> [Work required] Every record that follows must be returned word for word.
* * * * *
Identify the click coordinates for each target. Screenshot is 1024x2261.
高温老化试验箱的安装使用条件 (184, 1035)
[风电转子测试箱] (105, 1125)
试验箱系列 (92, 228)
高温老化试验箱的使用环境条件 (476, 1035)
* * * * *
> [Result of the exercise]
Identify the click coordinates for each target. Screenshot is 1024x2261.
高温老化试验箱的安装使用条件 (184, 1035)
[风电转子测试箱] (105, 1125)
试验箱系列 (92, 228)
高温老化试验箱的使用环境条件 (476, 1035)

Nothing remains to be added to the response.